* HOW TO COMPLETE THIS TASK: Below are records; reproduce exactly the lines from the first through the one containing "Johnson & Johnson".

* DATASET EXTRACT:

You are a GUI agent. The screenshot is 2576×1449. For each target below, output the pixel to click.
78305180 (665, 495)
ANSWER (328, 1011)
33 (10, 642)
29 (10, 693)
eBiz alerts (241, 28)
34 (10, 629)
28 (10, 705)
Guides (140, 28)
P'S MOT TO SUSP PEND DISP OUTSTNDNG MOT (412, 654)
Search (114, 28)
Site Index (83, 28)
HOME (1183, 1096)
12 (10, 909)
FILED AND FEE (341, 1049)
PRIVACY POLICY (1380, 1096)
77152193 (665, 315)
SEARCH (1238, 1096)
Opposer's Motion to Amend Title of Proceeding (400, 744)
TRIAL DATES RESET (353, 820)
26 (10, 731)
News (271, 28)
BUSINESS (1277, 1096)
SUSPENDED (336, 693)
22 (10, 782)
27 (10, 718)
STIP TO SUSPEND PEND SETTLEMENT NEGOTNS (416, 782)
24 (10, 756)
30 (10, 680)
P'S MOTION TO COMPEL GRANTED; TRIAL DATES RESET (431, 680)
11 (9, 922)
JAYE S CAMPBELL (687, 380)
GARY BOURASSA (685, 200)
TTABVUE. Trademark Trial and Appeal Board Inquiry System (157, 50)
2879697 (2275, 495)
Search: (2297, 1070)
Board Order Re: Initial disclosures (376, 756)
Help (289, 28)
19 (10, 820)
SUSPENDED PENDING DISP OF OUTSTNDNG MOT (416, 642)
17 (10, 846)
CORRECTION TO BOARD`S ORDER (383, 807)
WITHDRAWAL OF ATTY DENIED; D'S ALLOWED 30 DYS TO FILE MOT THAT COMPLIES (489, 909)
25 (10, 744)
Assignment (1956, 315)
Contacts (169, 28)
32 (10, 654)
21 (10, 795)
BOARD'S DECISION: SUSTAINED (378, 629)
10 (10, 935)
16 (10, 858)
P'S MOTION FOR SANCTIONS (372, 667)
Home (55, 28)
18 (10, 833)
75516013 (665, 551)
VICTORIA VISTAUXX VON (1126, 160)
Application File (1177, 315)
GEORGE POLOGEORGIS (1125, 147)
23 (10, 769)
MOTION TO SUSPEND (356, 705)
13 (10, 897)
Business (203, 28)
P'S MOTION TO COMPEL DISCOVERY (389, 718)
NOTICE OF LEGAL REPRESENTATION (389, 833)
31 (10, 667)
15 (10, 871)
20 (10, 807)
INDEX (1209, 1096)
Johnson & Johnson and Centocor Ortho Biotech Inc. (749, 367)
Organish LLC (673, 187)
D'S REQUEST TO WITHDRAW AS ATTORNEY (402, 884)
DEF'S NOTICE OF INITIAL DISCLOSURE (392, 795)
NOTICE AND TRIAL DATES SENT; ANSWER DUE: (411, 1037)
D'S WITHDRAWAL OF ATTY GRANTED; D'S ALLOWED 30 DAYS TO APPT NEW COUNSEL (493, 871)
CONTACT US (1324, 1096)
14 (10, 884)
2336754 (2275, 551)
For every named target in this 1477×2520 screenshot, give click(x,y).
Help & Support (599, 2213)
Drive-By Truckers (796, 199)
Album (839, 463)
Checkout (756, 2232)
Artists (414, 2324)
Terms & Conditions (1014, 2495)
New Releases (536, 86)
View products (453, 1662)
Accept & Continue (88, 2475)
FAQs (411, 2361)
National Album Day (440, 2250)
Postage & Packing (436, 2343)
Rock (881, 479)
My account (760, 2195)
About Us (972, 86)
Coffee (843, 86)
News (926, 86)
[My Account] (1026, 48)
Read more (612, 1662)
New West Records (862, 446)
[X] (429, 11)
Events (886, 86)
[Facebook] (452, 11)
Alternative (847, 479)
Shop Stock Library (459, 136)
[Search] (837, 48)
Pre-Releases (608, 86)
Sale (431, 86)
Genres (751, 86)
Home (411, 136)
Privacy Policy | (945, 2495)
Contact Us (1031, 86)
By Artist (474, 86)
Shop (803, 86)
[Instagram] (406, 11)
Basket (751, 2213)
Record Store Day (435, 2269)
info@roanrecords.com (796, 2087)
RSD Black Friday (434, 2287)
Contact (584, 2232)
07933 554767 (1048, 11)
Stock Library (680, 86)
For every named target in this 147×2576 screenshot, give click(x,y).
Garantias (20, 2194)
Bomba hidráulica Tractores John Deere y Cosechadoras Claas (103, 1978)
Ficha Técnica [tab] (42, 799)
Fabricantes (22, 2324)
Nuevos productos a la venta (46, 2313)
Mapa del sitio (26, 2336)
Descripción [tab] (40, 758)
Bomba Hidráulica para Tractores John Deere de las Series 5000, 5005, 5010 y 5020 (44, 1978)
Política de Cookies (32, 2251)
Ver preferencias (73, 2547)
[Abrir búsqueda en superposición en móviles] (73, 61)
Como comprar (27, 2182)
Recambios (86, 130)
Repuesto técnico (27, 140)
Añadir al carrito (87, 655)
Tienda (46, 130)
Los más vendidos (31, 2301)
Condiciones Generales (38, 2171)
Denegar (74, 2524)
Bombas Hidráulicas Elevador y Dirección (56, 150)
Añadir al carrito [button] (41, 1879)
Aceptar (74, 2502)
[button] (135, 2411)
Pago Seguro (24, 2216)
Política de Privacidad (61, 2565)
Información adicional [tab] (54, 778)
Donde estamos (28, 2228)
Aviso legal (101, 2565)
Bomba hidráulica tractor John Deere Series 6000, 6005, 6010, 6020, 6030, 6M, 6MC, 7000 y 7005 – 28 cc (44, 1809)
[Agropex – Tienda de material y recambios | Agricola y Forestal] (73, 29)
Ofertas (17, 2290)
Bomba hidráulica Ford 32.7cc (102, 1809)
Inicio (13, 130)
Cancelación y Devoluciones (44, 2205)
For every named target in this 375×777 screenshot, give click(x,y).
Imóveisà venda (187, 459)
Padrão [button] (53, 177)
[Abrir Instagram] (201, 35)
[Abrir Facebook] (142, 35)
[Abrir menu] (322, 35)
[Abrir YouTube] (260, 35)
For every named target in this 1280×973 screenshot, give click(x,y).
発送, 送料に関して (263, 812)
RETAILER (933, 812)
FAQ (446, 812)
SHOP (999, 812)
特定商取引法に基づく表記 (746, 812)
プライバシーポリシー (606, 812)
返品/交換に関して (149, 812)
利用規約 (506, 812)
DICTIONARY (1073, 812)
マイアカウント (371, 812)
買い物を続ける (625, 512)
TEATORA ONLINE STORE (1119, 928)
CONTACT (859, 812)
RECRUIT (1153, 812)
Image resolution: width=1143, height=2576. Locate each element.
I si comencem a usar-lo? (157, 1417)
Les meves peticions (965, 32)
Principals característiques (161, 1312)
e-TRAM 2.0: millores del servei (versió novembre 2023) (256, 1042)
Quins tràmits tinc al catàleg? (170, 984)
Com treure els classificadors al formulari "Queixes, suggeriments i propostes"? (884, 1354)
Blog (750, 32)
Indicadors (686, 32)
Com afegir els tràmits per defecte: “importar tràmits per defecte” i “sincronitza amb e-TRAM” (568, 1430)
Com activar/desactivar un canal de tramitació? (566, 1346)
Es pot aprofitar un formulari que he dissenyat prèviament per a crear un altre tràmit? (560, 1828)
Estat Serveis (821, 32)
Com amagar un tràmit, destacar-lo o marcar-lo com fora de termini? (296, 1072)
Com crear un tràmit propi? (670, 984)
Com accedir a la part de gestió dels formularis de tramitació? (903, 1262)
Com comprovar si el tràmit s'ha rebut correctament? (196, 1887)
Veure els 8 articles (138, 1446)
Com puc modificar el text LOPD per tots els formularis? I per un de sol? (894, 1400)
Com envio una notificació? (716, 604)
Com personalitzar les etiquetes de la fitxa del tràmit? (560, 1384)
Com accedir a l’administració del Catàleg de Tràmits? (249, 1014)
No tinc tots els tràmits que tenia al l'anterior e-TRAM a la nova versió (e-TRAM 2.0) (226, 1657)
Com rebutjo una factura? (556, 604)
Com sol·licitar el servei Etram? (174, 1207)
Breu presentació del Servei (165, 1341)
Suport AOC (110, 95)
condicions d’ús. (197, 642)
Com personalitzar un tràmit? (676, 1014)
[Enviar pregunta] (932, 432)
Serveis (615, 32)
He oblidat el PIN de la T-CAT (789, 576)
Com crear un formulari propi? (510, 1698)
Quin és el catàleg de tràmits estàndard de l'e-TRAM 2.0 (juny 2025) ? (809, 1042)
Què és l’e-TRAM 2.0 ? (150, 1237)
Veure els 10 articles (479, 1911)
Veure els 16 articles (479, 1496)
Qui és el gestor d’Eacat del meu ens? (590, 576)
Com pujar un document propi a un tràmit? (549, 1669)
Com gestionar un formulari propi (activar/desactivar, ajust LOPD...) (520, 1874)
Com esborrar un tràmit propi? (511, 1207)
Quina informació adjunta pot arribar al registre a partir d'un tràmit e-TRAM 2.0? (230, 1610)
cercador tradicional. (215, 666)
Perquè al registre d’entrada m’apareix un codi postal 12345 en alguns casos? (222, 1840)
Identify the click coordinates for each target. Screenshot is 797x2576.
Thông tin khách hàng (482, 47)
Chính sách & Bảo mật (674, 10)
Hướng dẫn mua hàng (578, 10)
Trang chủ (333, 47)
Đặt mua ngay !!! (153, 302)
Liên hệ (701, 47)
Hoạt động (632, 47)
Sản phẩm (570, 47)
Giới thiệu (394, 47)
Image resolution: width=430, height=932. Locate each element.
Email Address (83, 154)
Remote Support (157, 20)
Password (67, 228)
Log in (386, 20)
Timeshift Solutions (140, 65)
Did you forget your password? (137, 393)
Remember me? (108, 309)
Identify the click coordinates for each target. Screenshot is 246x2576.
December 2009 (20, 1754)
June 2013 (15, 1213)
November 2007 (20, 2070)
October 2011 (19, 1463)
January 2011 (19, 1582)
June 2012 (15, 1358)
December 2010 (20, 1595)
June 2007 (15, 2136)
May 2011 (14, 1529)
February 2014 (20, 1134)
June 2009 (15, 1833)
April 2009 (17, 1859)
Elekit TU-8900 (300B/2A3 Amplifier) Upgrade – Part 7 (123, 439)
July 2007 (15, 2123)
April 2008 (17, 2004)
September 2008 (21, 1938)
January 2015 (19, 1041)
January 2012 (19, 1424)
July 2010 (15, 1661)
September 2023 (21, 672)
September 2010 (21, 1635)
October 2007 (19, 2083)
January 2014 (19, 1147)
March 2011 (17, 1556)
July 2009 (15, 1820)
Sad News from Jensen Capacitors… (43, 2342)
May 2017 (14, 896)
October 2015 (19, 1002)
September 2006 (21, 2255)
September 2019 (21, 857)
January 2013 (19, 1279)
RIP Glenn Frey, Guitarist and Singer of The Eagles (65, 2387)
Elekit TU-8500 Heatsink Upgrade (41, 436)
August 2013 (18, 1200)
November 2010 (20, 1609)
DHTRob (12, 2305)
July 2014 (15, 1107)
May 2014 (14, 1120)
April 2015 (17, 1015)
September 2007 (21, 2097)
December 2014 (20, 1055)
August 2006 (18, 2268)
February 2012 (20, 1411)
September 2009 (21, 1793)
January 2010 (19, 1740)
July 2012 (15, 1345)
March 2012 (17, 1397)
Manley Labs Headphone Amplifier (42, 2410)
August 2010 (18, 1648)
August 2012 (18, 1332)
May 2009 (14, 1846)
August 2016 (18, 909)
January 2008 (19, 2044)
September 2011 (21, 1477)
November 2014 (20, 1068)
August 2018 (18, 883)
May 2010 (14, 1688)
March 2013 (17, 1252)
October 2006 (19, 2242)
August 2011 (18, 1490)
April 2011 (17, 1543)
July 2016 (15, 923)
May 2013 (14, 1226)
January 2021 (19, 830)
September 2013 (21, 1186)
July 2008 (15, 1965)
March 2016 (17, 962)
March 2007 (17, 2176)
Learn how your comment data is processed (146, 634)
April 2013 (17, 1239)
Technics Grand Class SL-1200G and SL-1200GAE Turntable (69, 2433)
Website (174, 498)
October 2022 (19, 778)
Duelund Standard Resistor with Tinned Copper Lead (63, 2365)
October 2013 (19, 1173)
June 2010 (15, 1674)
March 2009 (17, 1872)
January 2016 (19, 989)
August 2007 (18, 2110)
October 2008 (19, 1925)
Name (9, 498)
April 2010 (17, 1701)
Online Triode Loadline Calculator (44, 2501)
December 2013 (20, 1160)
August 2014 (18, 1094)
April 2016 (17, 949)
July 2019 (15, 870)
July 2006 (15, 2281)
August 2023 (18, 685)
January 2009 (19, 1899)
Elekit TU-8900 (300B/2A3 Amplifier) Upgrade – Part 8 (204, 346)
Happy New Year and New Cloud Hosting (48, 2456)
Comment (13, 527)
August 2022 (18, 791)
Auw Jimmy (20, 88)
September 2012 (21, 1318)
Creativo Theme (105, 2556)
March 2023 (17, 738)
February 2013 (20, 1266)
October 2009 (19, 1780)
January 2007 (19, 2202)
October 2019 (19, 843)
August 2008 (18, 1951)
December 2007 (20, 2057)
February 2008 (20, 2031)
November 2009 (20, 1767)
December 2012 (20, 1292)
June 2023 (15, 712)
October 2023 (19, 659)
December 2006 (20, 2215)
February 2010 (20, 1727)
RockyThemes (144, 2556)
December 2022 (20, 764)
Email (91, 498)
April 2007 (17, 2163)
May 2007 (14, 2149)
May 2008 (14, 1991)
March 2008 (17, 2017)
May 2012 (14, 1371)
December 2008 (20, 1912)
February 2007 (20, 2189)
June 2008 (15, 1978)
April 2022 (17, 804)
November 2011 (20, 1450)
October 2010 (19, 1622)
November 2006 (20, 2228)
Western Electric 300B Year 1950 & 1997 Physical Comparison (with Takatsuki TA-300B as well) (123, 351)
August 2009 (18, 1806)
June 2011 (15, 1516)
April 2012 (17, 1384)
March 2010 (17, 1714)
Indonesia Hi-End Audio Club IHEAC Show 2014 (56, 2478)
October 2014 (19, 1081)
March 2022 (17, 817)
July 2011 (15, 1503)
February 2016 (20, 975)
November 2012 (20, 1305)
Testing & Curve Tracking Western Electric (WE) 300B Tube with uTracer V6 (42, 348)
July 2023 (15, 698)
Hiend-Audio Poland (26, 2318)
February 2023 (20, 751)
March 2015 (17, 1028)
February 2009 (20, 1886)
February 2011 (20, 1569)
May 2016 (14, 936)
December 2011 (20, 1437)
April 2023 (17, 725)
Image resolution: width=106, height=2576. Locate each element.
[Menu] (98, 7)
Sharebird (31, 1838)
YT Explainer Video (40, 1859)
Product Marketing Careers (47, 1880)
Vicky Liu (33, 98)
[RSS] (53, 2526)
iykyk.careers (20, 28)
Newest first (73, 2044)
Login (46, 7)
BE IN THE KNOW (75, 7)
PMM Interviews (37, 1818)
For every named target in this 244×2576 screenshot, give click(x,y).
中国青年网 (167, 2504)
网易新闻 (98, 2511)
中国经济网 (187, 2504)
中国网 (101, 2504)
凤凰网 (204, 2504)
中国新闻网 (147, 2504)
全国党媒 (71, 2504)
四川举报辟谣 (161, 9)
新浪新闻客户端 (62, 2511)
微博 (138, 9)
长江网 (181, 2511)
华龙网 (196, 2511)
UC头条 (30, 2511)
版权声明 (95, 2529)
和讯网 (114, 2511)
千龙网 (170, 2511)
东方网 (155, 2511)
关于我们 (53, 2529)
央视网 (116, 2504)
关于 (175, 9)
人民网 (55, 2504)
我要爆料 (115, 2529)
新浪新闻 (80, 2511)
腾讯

* ANSWER SPACE:
You are a GUI agent. The screenshot is 2576×1449. For each target below, output the pixel to click.
78305180 (665, 495)
ANSWER (328, 1011)
33 (10, 642)
29 (10, 693)
eBiz alerts (241, 28)
34 (10, 629)
28 (10, 705)
Guides (140, 28)
P'S MOT TO SUSP PEND DISP OUTSTNDNG MOT (412, 654)
Search (114, 28)
Site Index (83, 28)
HOME (1183, 1096)
12 (10, 909)
FILED AND FEE (341, 1049)
PRIVACY POLICY (1380, 1096)
77152193 (665, 315)
SEARCH (1238, 1096)
Opposer's Motion to Amend Title of Proceeding (400, 744)
TRIAL DATES RESET (353, 820)
26 (10, 731)
News (271, 28)
BUSINESS (1277, 1096)
SUSPENDED (336, 693)
22 (10, 782)
27 (10, 718)
STIP TO SUSPEND PEND SETTLEMENT NEGOTNS (416, 782)
24 (10, 756)
30 (10, 680)
P'S MOTION TO COMPEL GRANTED; TRIAL DATES RESET (431, 680)
11 (9, 922)
JAYE S CAMPBELL (687, 380)
GARY BOURASSA (685, 200)
TTABVUE. Trademark Trial and Appeal Board Inquiry System (157, 50)
2879697 (2275, 495)
Search: (2297, 1070)
Board Order Re: Initial disclosures (376, 756)
Help (289, 28)
19 (10, 820)
SUSPENDED PENDING DISP OF OUTSTNDNG MOT (416, 642)
17 (10, 846)
CORRECTION TO BOARD`S ORDER (383, 807)
WITHDRAWAL OF ATTY DENIED; D'S ALLOWED 30 DYS TO FILE MOT THAT COMPLIES (489, 909)
25 (10, 744)
Assignment (1956, 315)
Contacts (169, 28)
32 (10, 654)
21 (10, 795)
BOARD'S DECISION: SUSTAINED (378, 629)
10 (10, 935)
16 (10, 858)
P'S MOTION FOR SANCTIONS (372, 667)
Home (55, 28)
18 (10, 833)
75516013 (665, 551)
VICTORIA VISTAUXX VON (1126, 160)
Application File (1177, 315)
GEORGE POLOGEORGIS (1125, 147)
23 (10, 769)
MOTION TO SUSPEND (356, 705)
13 (10, 897)
Business (203, 28)
P'S MOTION TO COMPEL DISCOVERY (389, 718)
NOTICE OF LEGAL REPRESENTATION (389, 833)
31 (10, 667)
15 (10, 871)
20 (10, 807)
INDEX (1209, 1096)
Johnson & Johnson and Centocor Ortho Biotech Inc. (749, 367)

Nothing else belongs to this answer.